### The task
Copy out the entries that follow, exactly as written.

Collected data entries
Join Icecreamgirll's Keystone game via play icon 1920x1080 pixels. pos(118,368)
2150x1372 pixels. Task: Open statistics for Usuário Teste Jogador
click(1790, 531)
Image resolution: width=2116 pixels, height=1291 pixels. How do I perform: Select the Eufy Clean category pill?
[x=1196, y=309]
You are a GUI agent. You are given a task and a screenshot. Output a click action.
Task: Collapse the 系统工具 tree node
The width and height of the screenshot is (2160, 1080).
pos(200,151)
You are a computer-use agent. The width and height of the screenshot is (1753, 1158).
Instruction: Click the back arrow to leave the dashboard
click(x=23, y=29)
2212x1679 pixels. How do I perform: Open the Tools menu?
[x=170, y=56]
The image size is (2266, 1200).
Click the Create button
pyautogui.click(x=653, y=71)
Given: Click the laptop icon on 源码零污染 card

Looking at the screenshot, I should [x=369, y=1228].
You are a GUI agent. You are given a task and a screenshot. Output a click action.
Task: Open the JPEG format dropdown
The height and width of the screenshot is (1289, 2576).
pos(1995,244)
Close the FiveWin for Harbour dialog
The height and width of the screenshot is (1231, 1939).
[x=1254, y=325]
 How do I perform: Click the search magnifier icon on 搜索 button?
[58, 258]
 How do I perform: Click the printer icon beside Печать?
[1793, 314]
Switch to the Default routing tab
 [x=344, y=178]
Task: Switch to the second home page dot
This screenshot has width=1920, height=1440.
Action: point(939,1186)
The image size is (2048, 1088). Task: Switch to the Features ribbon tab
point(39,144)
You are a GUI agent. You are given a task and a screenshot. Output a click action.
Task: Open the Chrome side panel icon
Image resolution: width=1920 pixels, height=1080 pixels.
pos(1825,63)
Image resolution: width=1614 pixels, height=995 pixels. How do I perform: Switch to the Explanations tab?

### Task answer
Join Icecreamgirll's Keystone game via play icon 1920x1080 pixels. pos(118,368)
2150x1372 pixels. Task: Open statistics for Usuário Teste Jogador
click(1790, 531)
Image resolution: width=2116 pixels, height=1291 pixels. How do I perform: Select the Eufy Clean category pill?
[x=1196, y=309]
You are a GUI agent. You are given a task and a screenshot. Output a click action.
Task: Collapse the 系统工具 tree node
The width and height of the screenshot is (2160, 1080).
pos(200,151)
You are a computer-use agent. The width and height of the screenshot is (1753, 1158).
Instruction: Click the back arrow to leave the dashboard
click(x=23, y=29)
2212x1679 pixels. How do I perform: Open the Tools menu?
[x=170, y=56]
The image size is (2266, 1200).
Click the Create button
pyautogui.click(x=653, y=71)
Given: Click the laptop icon on 源码零污染 card

Looking at the screenshot, I should [x=369, y=1228].
You are a GUI agent. You are given a task and a screenshot. Output a click action.
Task: Open the JPEG format dropdown
The height and width of the screenshot is (1289, 2576).
pos(1995,244)
Close the FiveWin for Harbour dialog
The height and width of the screenshot is (1231, 1939).
[x=1254, y=325]
 How do I perform: Click the search magnifier icon on 搜索 button?
[58, 258]
 How do I perform: Click the printer icon beside Печать?
[1793, 314]
Switch to the Default routing tab
 [x=344, y=178]
Task: Switch to the second home page dot
This screenshot has width=1920, height=1440.
Action: point(939,1186)
The image size is (2048, 1088). Task: Switch to the Features ribbon tab
point(39,144)
You are a GUI agent. You are given a task and a screenshot. Output a click action.
Task: Open the Chrome side panel icon
Image resolution: width=1920 pixels, height=1080 pixels.
pos(1825,63)
Image resolution: width=1614 pixels, height=995 pixels. How do I perform: Switch to the Explanations tab?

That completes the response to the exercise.